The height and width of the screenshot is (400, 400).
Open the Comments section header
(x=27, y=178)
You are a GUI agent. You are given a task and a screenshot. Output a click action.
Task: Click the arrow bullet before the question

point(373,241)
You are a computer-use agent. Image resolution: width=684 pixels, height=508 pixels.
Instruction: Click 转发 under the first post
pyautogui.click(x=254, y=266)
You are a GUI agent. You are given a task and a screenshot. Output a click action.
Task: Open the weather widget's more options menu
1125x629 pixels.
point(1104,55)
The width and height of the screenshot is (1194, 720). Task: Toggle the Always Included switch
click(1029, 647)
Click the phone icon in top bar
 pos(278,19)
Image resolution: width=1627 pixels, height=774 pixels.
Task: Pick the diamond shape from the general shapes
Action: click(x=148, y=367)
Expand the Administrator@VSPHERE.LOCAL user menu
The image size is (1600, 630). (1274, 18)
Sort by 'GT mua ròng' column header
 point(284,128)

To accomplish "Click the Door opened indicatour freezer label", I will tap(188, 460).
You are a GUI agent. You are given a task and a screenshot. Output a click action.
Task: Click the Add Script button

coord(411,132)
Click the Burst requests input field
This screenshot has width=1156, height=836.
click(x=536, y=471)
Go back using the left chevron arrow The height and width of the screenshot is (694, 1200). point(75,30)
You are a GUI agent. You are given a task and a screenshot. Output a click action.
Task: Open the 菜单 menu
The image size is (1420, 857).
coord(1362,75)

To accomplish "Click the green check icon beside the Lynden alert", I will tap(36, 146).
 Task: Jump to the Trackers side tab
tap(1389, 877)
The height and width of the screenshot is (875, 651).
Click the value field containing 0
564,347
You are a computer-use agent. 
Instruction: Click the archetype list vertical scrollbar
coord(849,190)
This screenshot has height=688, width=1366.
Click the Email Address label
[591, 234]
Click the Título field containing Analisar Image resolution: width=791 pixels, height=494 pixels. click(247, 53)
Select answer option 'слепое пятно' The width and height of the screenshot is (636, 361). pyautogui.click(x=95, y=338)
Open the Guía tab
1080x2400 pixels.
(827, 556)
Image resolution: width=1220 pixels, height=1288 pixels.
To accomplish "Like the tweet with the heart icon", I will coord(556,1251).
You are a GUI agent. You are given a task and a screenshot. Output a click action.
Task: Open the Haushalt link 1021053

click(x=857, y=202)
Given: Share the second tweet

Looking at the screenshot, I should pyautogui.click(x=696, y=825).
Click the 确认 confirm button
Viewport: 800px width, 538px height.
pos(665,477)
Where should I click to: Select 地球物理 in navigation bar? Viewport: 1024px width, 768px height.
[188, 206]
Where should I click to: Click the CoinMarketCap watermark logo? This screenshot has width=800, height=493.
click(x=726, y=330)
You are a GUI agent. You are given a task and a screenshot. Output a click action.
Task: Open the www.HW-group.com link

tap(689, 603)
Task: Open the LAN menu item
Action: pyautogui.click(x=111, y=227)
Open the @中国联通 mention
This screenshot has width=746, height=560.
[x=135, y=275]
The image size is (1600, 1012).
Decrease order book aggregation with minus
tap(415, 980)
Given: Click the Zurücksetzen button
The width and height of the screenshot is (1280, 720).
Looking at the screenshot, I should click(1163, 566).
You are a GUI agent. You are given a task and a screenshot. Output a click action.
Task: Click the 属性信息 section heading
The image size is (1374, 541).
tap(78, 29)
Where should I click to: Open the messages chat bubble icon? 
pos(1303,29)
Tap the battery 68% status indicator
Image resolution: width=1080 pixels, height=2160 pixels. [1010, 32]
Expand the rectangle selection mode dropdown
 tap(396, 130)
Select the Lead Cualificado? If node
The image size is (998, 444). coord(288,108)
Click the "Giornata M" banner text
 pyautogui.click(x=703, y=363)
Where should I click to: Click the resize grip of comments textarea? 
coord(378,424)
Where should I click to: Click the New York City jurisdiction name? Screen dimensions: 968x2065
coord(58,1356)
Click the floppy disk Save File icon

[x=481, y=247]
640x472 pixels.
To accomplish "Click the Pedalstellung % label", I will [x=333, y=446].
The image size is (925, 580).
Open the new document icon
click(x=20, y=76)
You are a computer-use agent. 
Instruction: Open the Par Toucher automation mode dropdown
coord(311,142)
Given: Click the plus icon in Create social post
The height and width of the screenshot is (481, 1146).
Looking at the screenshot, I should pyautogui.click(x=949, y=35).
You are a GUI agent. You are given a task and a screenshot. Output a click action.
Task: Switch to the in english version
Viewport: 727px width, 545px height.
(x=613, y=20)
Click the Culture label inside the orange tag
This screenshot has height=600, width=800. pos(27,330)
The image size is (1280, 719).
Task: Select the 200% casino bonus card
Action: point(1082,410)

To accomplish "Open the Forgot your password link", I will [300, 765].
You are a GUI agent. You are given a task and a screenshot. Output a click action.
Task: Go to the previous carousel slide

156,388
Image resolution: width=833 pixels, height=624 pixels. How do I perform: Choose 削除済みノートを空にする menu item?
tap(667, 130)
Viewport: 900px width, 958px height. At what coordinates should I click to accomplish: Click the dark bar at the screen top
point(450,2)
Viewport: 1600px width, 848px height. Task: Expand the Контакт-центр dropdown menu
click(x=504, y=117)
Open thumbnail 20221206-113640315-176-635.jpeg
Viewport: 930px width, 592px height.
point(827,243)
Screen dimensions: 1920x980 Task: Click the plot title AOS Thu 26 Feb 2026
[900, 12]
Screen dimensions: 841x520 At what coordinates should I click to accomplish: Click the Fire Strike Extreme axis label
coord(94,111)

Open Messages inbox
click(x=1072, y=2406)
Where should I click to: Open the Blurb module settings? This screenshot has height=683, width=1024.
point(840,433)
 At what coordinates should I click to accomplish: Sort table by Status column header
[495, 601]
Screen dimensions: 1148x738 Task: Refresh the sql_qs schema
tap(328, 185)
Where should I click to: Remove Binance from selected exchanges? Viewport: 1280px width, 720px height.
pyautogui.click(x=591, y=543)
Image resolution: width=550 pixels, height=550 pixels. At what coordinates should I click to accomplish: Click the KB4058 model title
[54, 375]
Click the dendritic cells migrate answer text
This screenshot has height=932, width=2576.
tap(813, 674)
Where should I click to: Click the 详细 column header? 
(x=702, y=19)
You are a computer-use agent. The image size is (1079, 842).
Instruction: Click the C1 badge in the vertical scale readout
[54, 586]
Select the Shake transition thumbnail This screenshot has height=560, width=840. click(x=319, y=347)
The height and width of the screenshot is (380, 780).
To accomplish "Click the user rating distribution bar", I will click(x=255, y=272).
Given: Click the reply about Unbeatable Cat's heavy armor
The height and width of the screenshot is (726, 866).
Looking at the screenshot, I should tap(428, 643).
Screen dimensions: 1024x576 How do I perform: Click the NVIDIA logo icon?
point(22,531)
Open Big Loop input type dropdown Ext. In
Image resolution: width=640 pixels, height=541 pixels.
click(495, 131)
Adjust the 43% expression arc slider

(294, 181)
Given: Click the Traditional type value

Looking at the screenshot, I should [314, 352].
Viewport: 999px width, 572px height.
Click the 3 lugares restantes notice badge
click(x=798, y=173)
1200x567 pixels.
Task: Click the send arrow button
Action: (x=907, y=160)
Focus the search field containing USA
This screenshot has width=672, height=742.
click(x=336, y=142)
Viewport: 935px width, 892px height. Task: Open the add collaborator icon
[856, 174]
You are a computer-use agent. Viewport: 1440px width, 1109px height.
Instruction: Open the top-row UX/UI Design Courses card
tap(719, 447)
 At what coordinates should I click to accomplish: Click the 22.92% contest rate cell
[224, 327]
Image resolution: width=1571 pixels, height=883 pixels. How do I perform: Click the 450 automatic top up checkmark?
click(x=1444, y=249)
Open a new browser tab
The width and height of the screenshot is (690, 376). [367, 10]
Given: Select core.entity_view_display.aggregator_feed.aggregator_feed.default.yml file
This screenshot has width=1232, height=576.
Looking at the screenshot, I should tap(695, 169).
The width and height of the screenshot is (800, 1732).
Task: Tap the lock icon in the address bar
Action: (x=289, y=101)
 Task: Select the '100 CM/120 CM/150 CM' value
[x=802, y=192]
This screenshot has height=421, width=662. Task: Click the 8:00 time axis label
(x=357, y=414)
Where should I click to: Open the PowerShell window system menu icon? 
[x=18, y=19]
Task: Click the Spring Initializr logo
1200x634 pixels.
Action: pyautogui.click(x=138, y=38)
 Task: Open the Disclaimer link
━━━━━━━━━━━━━━━━━━━━━━━━━━━━━━
__Exercise prompt__. Restate verbatim all lines from the start of the data through the line containing "Task: Open the weather", with both ends kept.

__Answer__.
The height and width of the screenshot is (400, 400).
Open the Comments section header
(x=27, y=178)
You are a GUI agent. You are given a task and a screenshot. Output a click action.
Task: Click the arrow bullet before the question

point(373,241)
You are a computer-use agent. Image resolution: width=684 pixels, height=508 pixels.
Instruction: Click 转发 under the first post
pyautogui.click(x=254, y=266)
You are a GUI agent. You are given a task and a screenshot. Output a click action.
Task: Open the weather widget's more options menu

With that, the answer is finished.